AI is becoming the “new UI” for discovery and personalization. AI-powered discovery is moving from a feature to a primary interface layer for TV platforms. Instead of relying on menus and app-first navigation, platforms are emphasizing conversational search, intent-based recommendations, and smarter personalization. CES reinforced that assistants and generative AI (like Gemini and Alexa+ integrations) will increasingly shape what viewers see first and what they choose next. This also raises the importance of metadata and platform-level visibility, since discovery is becoming more algorithmic and less user-driven.
This has major market implications because it shifts TV from an app-driven experience to a platform-driven, intent-based experience, where the OS and assistant increasingly decide what gets seen first. As Google previews Gemini upgrades for Google TV, moving beyond search into visually rich “deep dives,” personalized content surfacing, and even voice-based control of picture/audio settings, TV platforms become more like interactive operating systems than passive launchers.
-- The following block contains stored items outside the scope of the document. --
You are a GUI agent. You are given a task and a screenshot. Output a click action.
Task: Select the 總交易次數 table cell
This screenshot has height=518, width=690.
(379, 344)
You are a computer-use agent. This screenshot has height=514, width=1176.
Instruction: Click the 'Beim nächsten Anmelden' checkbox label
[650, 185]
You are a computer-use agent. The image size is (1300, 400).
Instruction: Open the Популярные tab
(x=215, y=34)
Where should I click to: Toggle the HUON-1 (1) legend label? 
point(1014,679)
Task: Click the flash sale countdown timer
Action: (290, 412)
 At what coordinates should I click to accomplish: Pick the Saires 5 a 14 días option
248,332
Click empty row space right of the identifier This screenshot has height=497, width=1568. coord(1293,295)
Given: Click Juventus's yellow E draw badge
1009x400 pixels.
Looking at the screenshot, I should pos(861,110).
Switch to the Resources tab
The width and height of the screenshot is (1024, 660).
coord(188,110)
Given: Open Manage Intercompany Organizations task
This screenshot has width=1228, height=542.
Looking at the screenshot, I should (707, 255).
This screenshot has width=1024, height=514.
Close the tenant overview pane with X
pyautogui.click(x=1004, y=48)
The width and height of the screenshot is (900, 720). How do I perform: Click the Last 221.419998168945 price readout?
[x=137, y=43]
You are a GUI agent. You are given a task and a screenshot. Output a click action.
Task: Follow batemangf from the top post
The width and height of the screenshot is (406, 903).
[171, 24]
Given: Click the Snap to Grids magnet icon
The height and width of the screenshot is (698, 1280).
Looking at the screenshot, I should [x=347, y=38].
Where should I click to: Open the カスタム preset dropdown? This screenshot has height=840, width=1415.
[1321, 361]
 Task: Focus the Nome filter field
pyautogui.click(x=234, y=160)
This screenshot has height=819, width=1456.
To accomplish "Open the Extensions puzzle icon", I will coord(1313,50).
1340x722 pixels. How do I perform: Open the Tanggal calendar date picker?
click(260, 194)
Amazon’s revamped Fire TV interface and deeper Alexa+ integration reinforce the same direction: a streamlined, AI-forward home screen that aggregates across subscriptions and prioritizes personalized recommendations.
The result is a redistribution of power and economics. Platforms gain leverage over streaming apps through control of recommendation surfaces, while advertisers benefit from richer targeting and new ad products tied to intent and engagement; meanwhile, publishers face higher stakes around metadata, discoverability, and potential “pay-to-play” placement. In parallel, AI-driven personalization makes identity, data access, and ecosystem integration (smart home, voice, commerce) more valuable strategic assets, likely accelerating consolidation and increasing differentiation between platforms that own user context versus those that don’t.